Amor intempestivo, Rafael Reig, p. 248
Mis padres -aunque mi madre no lo
dijera con tantas palabras- esperaban más de mi carrera literaria: esa novela
que estaba ahí, pero que yo no había logrado escribir. Esa O.M. Para ellos, ya
siempre seré aquel que escribió tres novelas sin ninguna fortuna. Pero eso no
tiene importancia. Lo que me habría gustado poder mostrarles no son mis obras
completas, sino algo más valioso: que he logrado hacerme un alma, sacarla de
ese pozo que no tiene polea ni pozal. No nacemos con ella, hacerse un alma es
el propósito de toda vida que merezca ser vivida. Ser escritor, ingeniero,
licenciada en Derecho, no es nada ni quiere decir que uno haya vivido. Llegar a
ser bueno es la única aventura de la existencia, lo único para lo que vivimos.

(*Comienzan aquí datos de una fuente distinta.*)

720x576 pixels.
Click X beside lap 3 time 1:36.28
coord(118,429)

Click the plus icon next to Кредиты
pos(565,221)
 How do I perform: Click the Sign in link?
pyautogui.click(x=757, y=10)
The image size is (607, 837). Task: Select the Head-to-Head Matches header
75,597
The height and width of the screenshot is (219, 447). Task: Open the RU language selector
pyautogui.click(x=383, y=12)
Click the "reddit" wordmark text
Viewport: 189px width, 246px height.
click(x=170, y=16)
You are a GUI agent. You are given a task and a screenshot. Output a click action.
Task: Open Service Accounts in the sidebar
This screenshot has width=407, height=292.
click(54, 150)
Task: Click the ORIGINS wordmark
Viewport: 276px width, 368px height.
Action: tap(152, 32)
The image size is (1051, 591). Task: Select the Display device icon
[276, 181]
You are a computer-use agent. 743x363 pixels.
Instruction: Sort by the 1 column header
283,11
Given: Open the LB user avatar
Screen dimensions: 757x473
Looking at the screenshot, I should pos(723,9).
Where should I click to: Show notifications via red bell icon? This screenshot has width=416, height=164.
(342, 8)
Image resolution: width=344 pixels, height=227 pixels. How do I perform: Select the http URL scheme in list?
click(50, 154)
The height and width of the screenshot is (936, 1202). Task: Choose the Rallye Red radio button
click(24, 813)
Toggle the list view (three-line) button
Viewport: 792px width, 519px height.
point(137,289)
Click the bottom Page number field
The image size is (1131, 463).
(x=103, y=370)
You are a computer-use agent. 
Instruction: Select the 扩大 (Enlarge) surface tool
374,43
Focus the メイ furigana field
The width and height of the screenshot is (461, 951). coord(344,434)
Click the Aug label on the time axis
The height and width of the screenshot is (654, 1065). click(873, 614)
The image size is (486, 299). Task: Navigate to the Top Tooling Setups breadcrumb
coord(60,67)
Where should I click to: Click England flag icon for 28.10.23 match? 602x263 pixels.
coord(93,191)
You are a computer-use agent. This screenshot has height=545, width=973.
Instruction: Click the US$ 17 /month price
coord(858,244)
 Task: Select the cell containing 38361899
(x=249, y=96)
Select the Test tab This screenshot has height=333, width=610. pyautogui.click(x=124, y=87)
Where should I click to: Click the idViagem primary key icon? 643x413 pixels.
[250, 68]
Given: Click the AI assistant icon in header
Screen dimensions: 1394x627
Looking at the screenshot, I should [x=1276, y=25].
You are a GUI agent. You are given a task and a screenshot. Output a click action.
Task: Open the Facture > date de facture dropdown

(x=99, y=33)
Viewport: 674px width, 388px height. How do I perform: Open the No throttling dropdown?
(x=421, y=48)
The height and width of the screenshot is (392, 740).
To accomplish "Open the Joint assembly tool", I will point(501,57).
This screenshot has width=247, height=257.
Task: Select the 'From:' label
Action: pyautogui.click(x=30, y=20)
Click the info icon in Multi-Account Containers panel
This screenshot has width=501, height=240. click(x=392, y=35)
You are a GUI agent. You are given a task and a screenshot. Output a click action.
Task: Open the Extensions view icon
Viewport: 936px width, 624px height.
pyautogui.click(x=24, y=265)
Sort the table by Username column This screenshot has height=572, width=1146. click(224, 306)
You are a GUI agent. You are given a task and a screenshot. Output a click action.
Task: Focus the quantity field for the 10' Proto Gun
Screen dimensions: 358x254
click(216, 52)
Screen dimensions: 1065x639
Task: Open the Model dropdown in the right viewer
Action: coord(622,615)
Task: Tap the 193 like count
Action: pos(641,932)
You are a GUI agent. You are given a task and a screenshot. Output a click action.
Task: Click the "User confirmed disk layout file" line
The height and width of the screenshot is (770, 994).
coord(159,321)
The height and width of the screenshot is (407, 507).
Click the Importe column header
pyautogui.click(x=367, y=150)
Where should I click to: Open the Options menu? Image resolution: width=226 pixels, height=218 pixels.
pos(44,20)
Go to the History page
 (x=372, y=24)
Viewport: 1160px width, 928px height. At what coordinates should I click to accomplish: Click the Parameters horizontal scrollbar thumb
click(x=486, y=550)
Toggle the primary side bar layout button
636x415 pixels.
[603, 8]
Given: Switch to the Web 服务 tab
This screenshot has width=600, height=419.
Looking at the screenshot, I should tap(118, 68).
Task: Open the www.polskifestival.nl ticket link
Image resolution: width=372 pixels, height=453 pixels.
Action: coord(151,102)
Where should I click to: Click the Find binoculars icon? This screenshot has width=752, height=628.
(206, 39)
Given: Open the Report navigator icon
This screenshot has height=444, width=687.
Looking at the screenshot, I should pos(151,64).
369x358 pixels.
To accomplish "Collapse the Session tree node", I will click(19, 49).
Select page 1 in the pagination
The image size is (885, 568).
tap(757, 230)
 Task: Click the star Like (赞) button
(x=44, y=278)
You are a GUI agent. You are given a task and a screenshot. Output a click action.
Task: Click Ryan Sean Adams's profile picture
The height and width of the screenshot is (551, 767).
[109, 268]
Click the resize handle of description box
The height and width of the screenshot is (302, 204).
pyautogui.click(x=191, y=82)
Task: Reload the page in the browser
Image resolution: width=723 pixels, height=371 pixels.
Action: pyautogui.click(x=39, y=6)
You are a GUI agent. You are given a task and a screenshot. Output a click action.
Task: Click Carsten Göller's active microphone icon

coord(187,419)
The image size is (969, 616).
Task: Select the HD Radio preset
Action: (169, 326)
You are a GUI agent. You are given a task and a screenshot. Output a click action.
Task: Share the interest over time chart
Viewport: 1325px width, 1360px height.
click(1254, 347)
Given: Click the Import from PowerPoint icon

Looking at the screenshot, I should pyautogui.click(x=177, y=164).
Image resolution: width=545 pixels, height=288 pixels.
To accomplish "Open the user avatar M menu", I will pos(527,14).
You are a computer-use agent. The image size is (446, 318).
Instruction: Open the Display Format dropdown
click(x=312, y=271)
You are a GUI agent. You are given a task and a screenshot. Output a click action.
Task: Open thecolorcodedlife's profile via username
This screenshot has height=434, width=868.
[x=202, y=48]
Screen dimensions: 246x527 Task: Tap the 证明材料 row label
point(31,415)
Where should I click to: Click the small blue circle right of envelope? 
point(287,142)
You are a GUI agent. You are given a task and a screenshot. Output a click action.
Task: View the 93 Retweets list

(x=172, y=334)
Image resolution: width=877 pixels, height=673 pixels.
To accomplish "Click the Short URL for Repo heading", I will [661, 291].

Sin embargo, nadie es más digno
de desprecio que el fariseo, el sepulcro blanqueado que edifica su bondad sobre
la maldad ajena: Señor, yo no soy como aquellos que pecan, míralos, mientras yo
rezo. Comprenderse solo sirve para quererse uno más a sí mismo. El que no se
quiere a sí mismo, en cambio, ya no tiene más remedio que convertirse en otro,
construir una persona mejor a la que poder querer, a partir de su propia
maldad, no de la del os demás. Por eso nunca he querido comprenderme, solo
necesito quererme; hacerme un alma para poder quererme un poco.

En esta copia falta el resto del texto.